Nos dias em que antecederam o congresso o Peru teve seu oitavo presidente deposto, dessa vez a primeira mulher a ocupar o cargo. O centro de Lima estava tomado por manifestações - que resultaram na morte de um manifestante - era possível sentir a tensão que pairava no ar. No meu caso, iniciei minha viagem por Cusco alguns dias antes do início do congresso, movida por um antigo sonho de visitar a cidade sagrada de Machu Picchu e pude, logo nos primeiros momentos do dia de domingo, presenciar uma parada militar na Praça das Armas - pelo orgulho e valentia no coração do império inca. A cena evocou em mim memórias do romance de Gabriel Garcia Marques "Cem anos de solidão" e causou assombro o exibicionismo militar marcando presença numa data que desde 2009 é lembrada como o "Dia dos povos originários e do diálogo intercultural". Ali ficou claro o tensionamento entre o esforço de validar a história pré-colombiana, tão presente e viva através dos saberes, da cultura e dos corpos do povo peruano e a pressão pela manutenção de uma antiga ordem, na qual a história do Peru tem início com o "descobrimento" da América por Cristóvão Colombo. Vale destacar que até o início dos anos 2000, a história pré-colombiana era ensinada nas escolas através de uma abordagem eurocêntrica, na qual as culturas andinas eram apenas mencionadas como etapas precursoras da cultura peruana pós "descobrimento", negando ao povo o reconhecimento de sua diversidade multicultural e multilíngue, excluindo qualquer referência aos saberes andinos e à sua continuidade até os dias de hoje.

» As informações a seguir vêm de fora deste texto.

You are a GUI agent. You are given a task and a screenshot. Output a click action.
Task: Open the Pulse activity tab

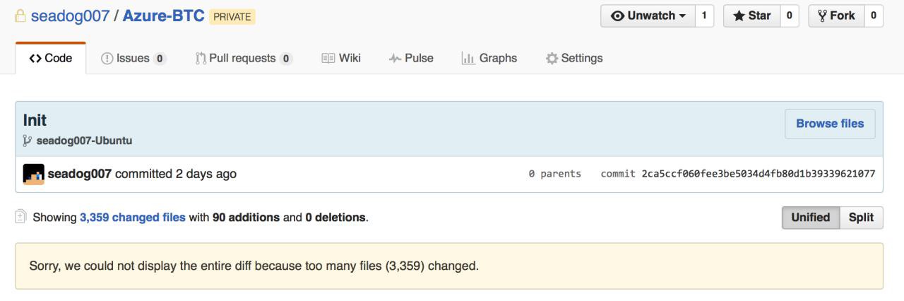pyautogui.click(x=411, y=59)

A visita à cidade sagrada de Machu Picchu, acompanhada por um guia local extremamente atencioso, foi de fato surpreendente. O encaixe das pedras sem argamassa, a harmonia das construções com o entorno rodeado por montanhas, foi uma oportunidade de experienciar corporalmente o "tinkuy", esse encontro harmônico entre os opostos representados pelo céu e pela terra, pelo humano e pelo transcendente. Posso dizer que nem o turismo em massa é capaz de destituir esse lugar de sua magia!

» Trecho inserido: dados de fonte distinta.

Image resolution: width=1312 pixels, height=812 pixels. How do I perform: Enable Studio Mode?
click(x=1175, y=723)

Por fim me resta destacar a delícia dos encontros com os colegas, nos cafés da manhã, nos passeios, nas mesas paralelas, nos intervalos do congresso - em que fomos recebidos com generosos buffets de comidas típicas - trocas que nos nutriram em tantos aspectos, teóricos e afetivos, que nos permitiram estreitar laços, estabelecer aproximações e matar saudades. Considero que a entrada do Departamento de Psicanálise na FLAPPSIP nos proporcionou essa preciosa oportunidade de nos encontrarmos fora de casa, de expressarmos de modo mais amplo e genuíno nossas singularidades através da experiência de estarmos juntos transitando em espaços mais amplos.

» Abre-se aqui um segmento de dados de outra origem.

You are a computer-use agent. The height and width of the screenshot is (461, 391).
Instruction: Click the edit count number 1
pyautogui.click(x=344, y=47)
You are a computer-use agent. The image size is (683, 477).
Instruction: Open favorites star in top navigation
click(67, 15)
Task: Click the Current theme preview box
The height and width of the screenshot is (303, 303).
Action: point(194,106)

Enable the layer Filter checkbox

Ao final foi com emoção que assistimos a transferência da presidência da FLAPPSIP para Silvia Alonso, que reconheceu o caminho de crescimento e de fortalecimento da Federação Latino Americana através das trocas estabelecidas entre os países que a integram, seja através de congressos, simpósios ou publicações. Afirmou o compromisso em sustentar os princípios éticos presentes desde a sua fundação, entre eles o de fazer crescer uma psicanálise aberta ao mundo, acolhendo as problemáticas comuns e diferentes de cada país da América Latina.

Em seguida foi exibido o maravilhoso filme "Brasil: até 2027" de Miriam Chnaiderman, um breve e sensível retrato do nosso país, revelando um pouco de sua exuberância, de sua pluralidade cultural e de sua história marcada pela repressão política, algo que nos aproxima de nossos vizinhos latino-americanos e que ecoa em nossos corpos, em nossos sonhos e em nosso modo de pensar e de fazer psicanálise.

Marcia Bozon é psicanalista, doutora pelo Instituto de Psicologia da USP, membro do Depto de Psicanálise do Instituto Sedes onde integra o Conselho Editorial da Revista Percurso e coordena o GT Winnicott Leituras e Reflexões.